Rent Seeking
Jeff Bezos recently told employees that Amazon will die one day, but it was all their jobs to make sure it takes as long as possible for that day to arrive. History will tell you that every business will lose relevance over time and management needs to actively make attempts to keep the business alive. The important question we need to ask though is how are businesses going about this goal.
In order to understand rent seeking, it is important to understand the concept of ‘Economic Rents’. We aren’t talking about the money that invariably comes due on the 1st of every month and eviction looms unless this debt is paid. We are talking about economic rents which is the amount of profit a business earns over normal profit. Let me explain this using an example.
Let us assume I am an individual of Mexican descent and I just moved to a rather large town called Wild Wild West. I am craving tacos and I don’t want to make them at home.

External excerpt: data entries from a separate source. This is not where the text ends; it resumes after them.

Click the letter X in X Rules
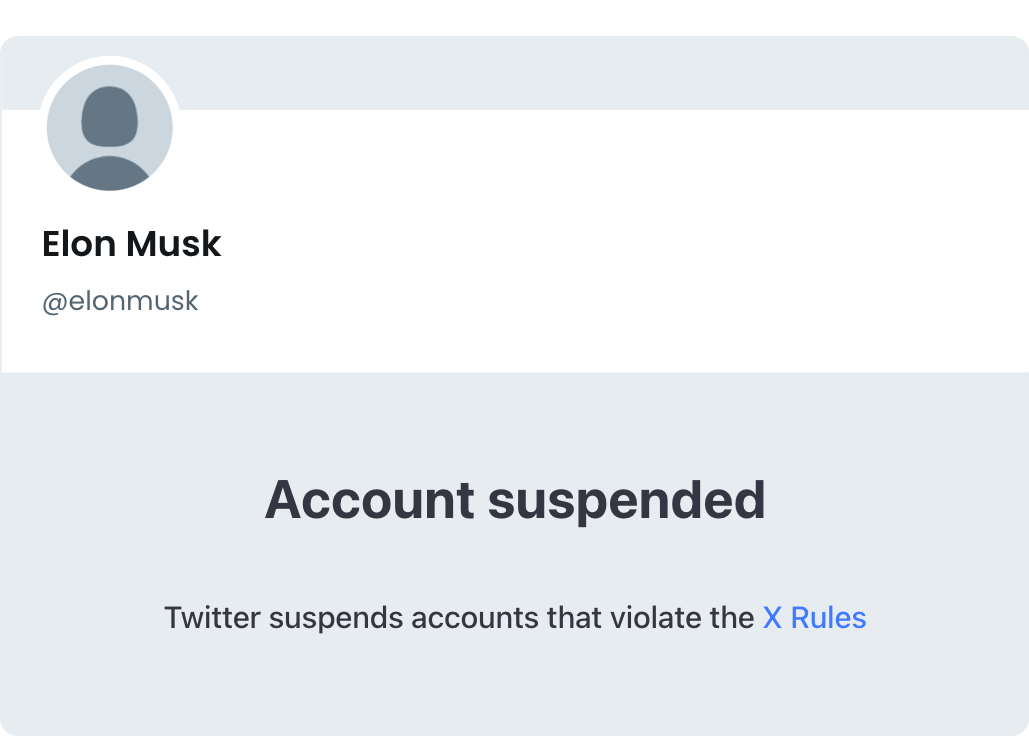This screenshot has width=1029, height=736. [x=771, y=618]
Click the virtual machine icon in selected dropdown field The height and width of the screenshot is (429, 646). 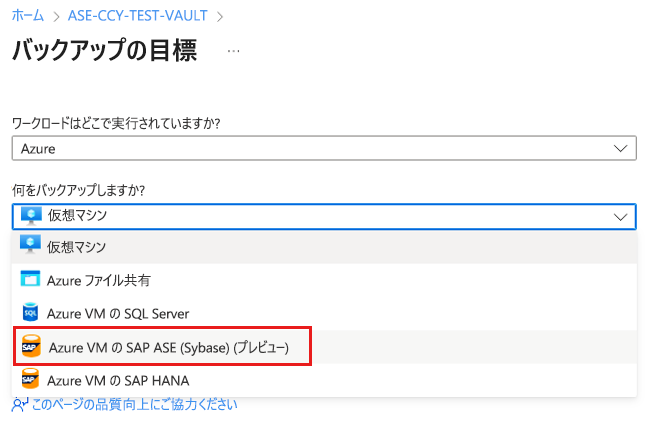(x=31, y=215)
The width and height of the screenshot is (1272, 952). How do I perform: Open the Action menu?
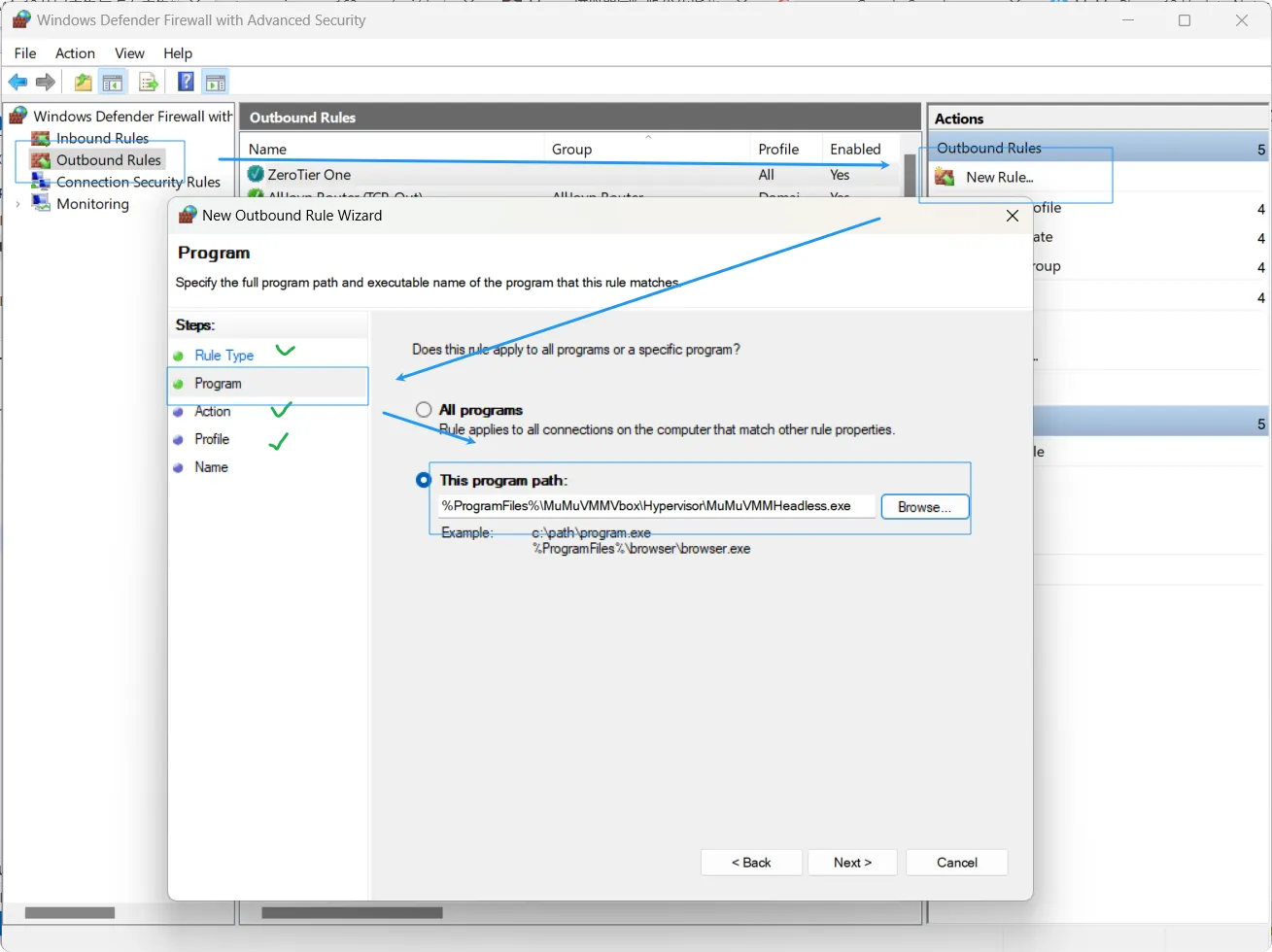pos(75,53)
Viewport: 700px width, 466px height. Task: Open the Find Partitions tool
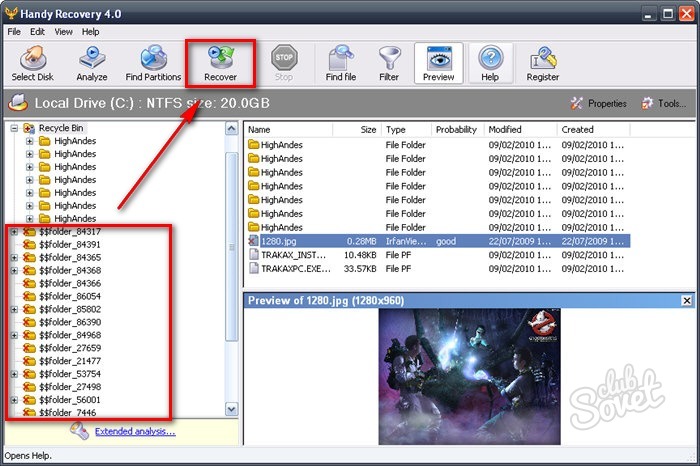click(153, 63)
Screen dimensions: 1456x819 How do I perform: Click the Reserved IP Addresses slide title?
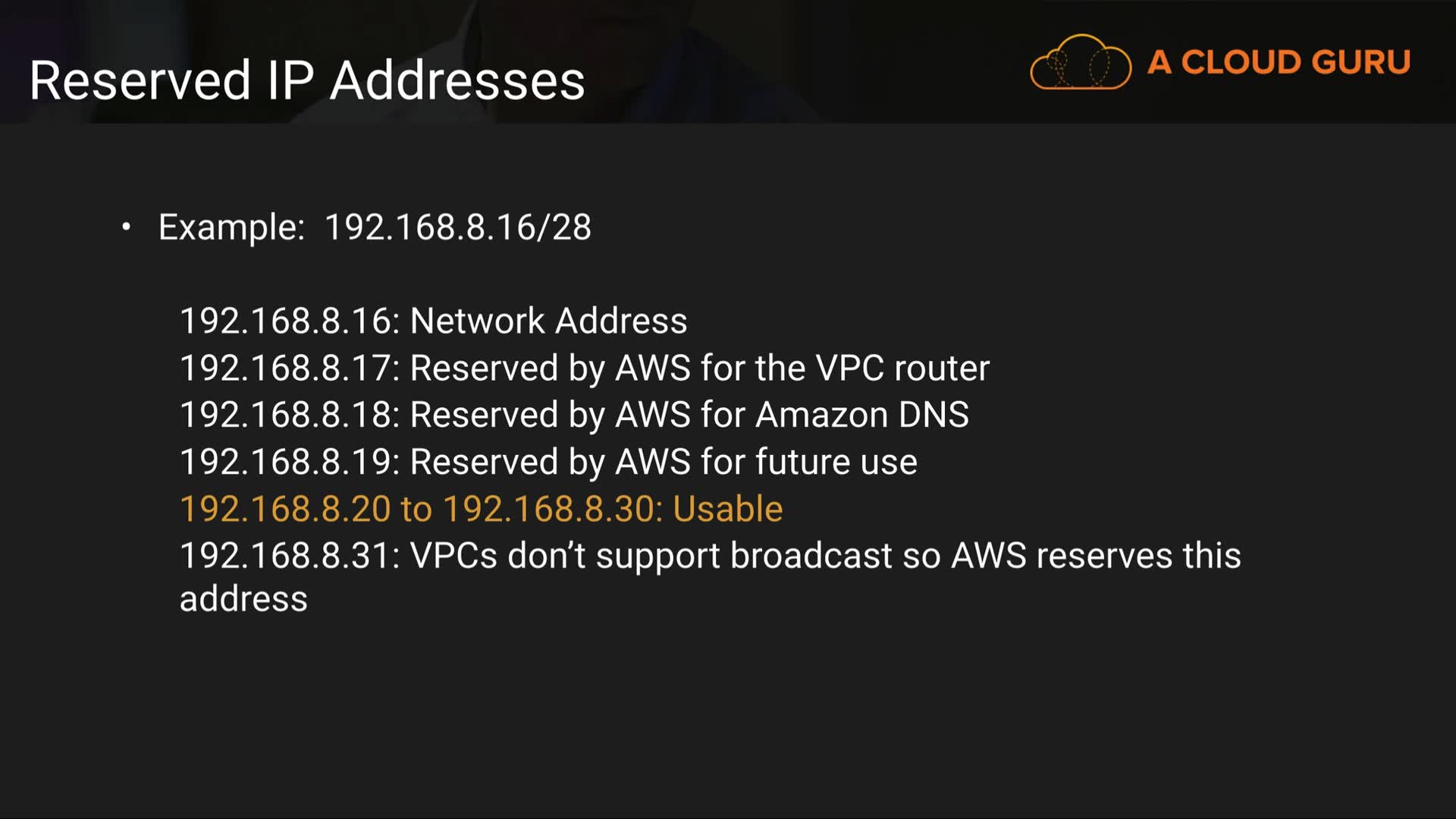point(307,80)
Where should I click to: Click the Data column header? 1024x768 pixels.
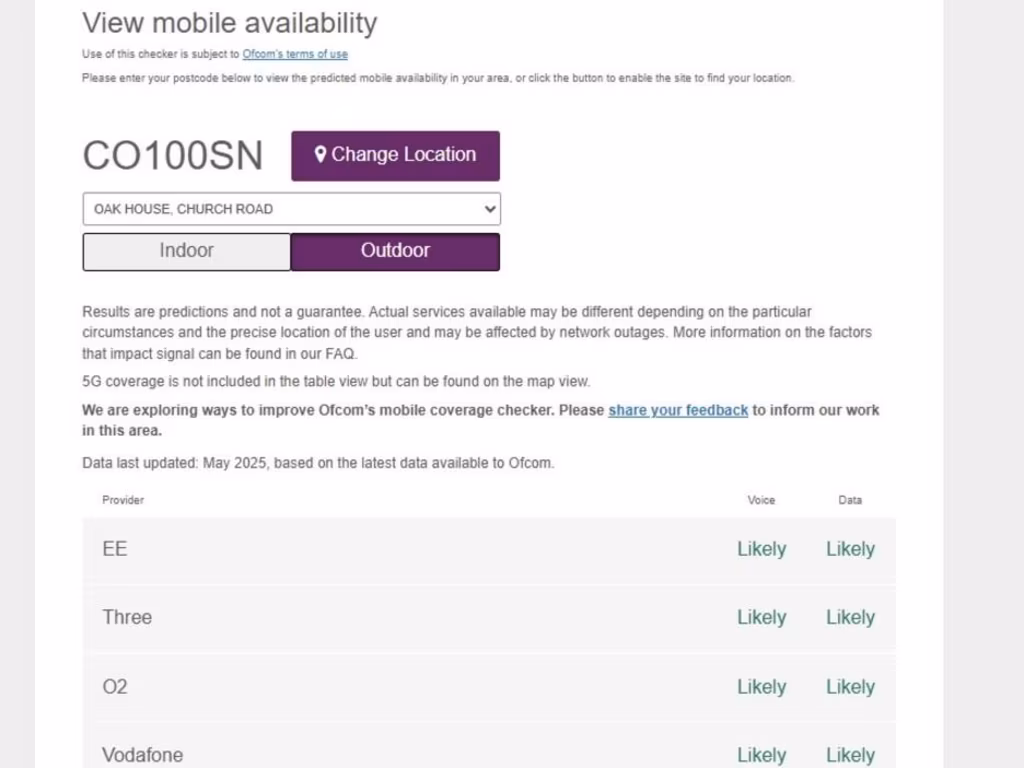click(x=850, y=500)
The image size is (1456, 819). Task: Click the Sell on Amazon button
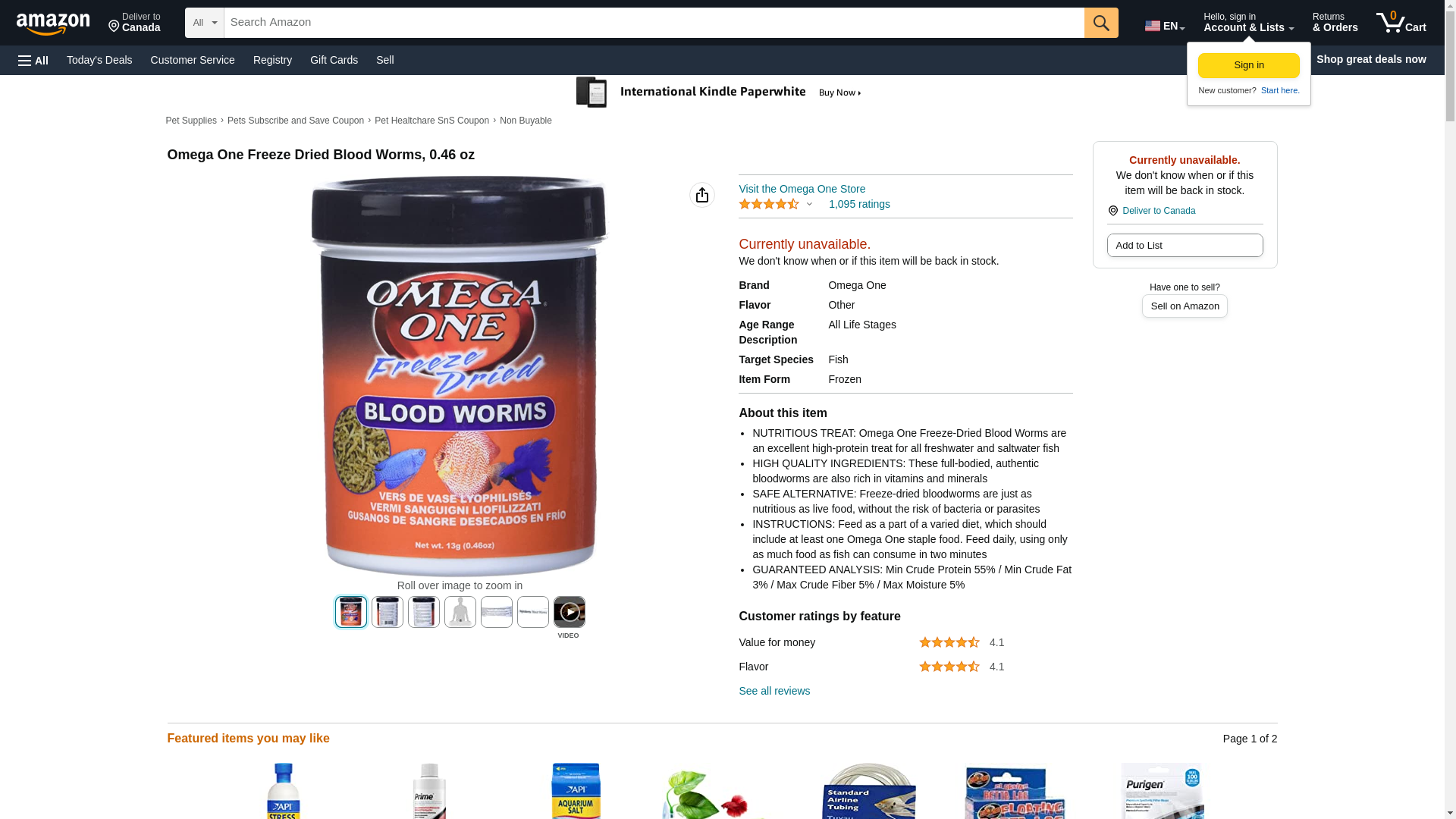coord(1185,306)
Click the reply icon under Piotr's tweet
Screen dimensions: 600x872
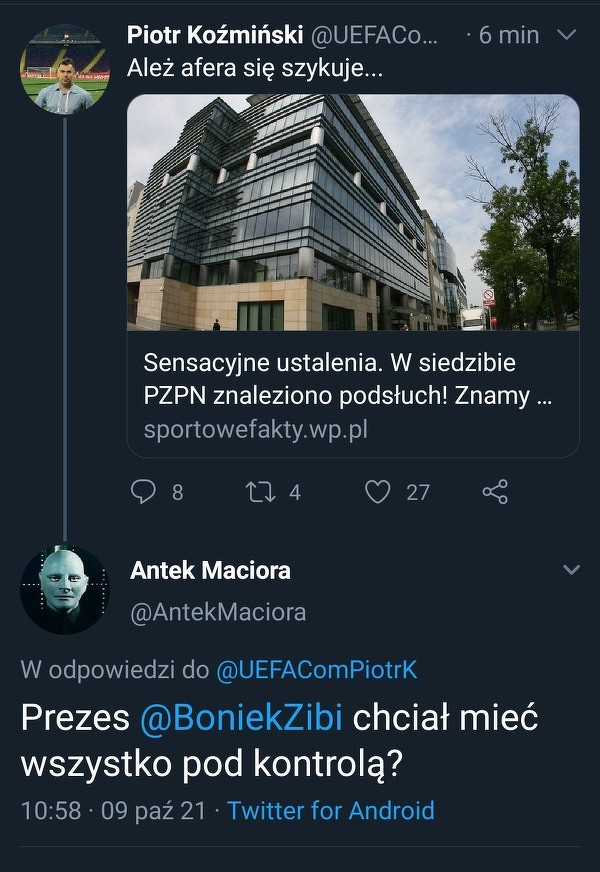coord(145,491)
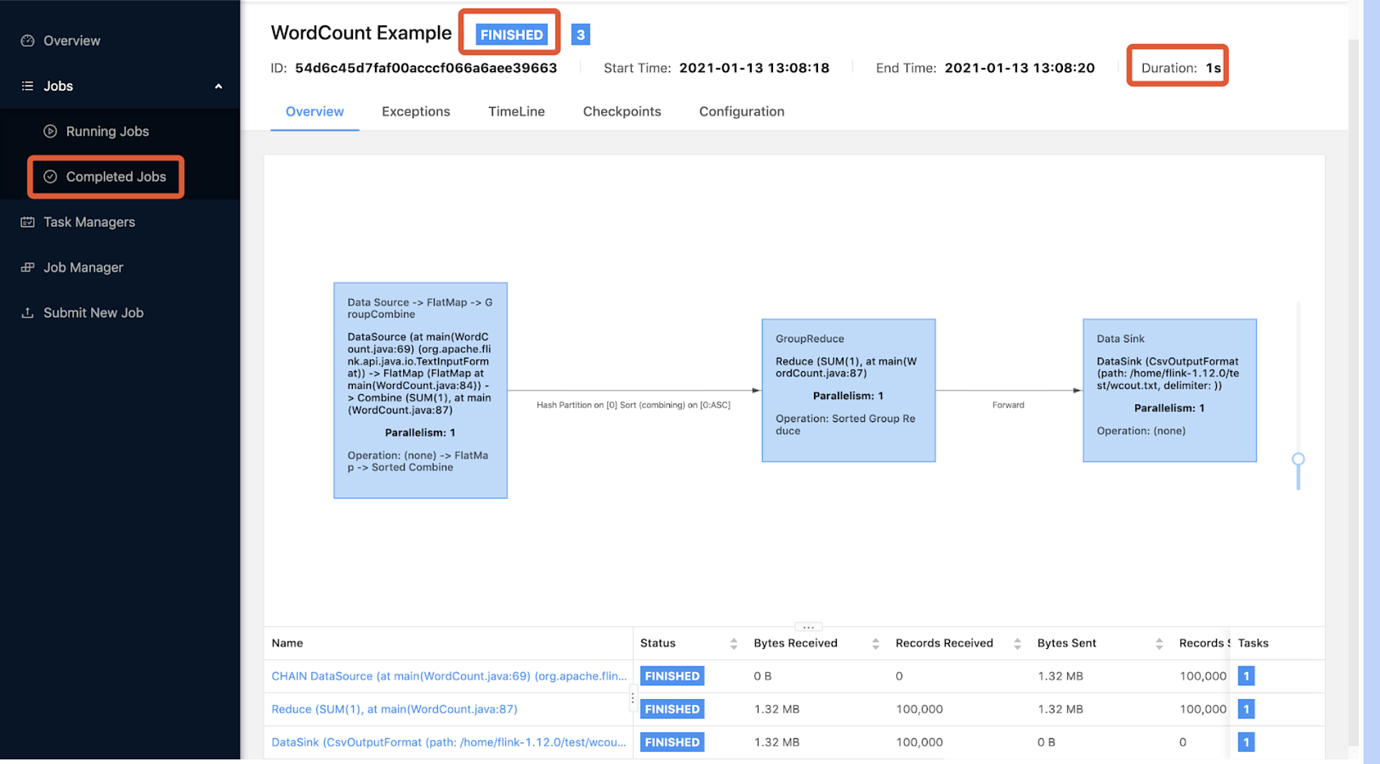Select the Data Sink node in the job graph

pos(1169,388)
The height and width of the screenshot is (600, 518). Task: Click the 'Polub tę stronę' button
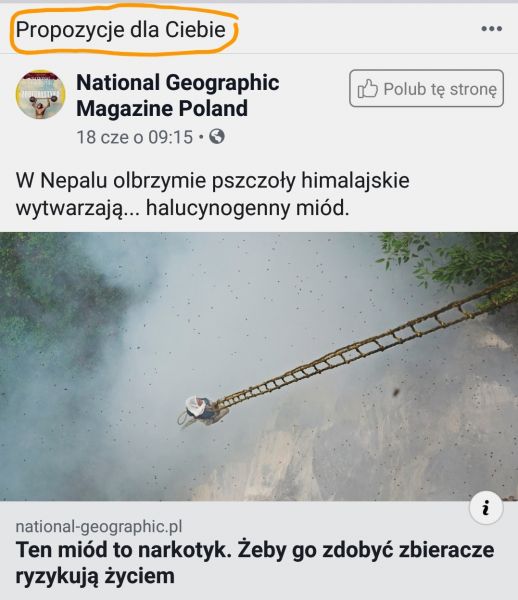coord(426,88)
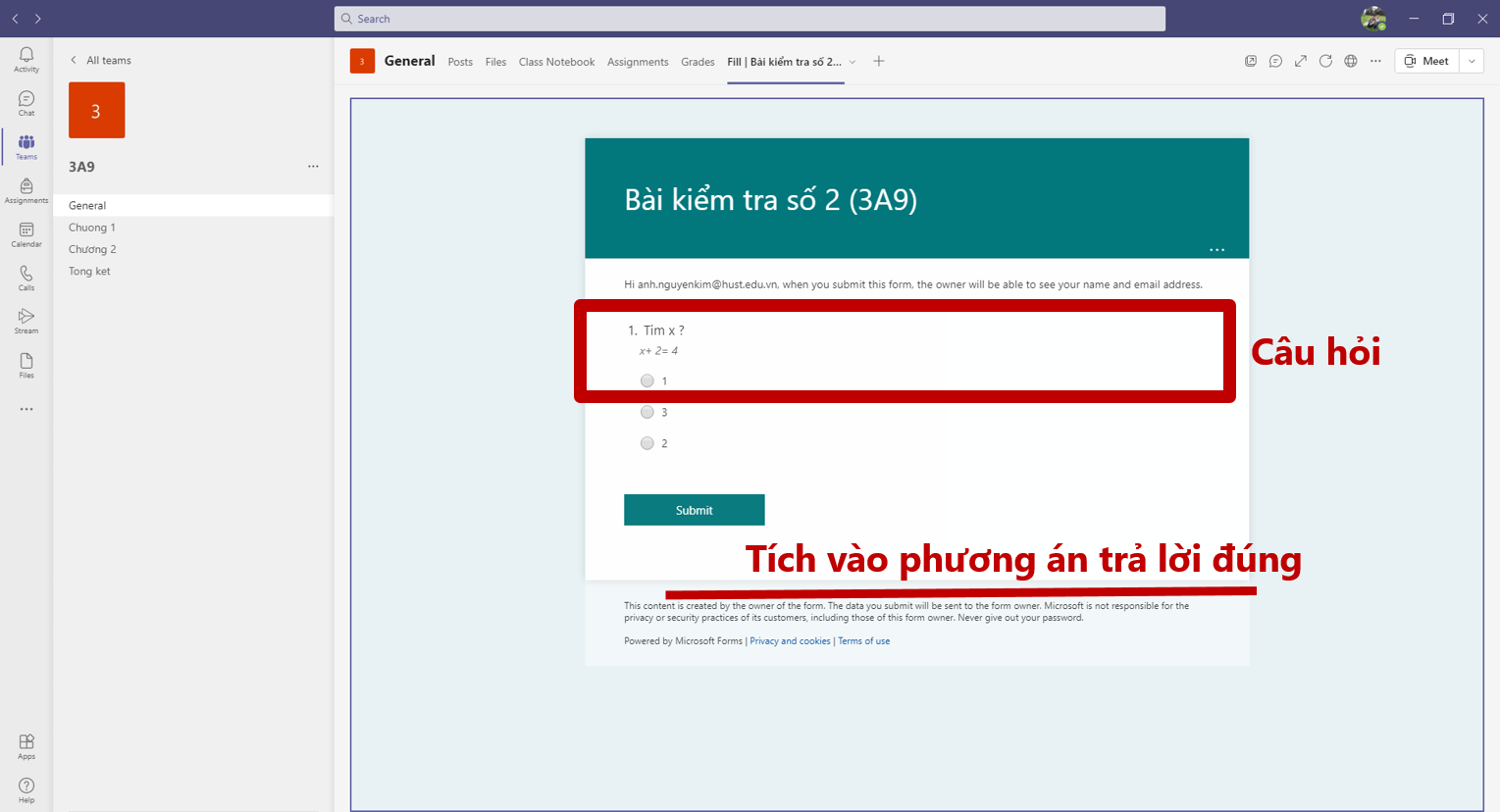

I realize there are no Mexican restaurants in town and I’d have to drive 30 minutes to Fair City for some restaurant tacos. I see an opportunity and decide to open up a Mexican restaurant. The restaurant is an instant hit and local customers can’t get enough. Another Mexican in town realizes how much money I am making with my monopoly and decides he wants in on the action. He buys a food truck and starts selling tacos out of it. Turns out his food is equally good and my business is suddenly cut in half but I am still pretty profitable. More people see the opportunity and more Mexican joints pop up further denting my earnings. I am now really contemplating if I should keep my business open at all but if I were to shut down my restaurant, I’d have to get a cashier job at a fast food restaurant (this is known as my opportunity cost) and my restaurant still makes a little more than I’d make as a cashier so I keep the place open. However, now there are enough Mexican restaurants in town and not worth anyone else’s opportunity cost to open a new Mexican joint. Now lets talk about the economic phenomena taking place in this story.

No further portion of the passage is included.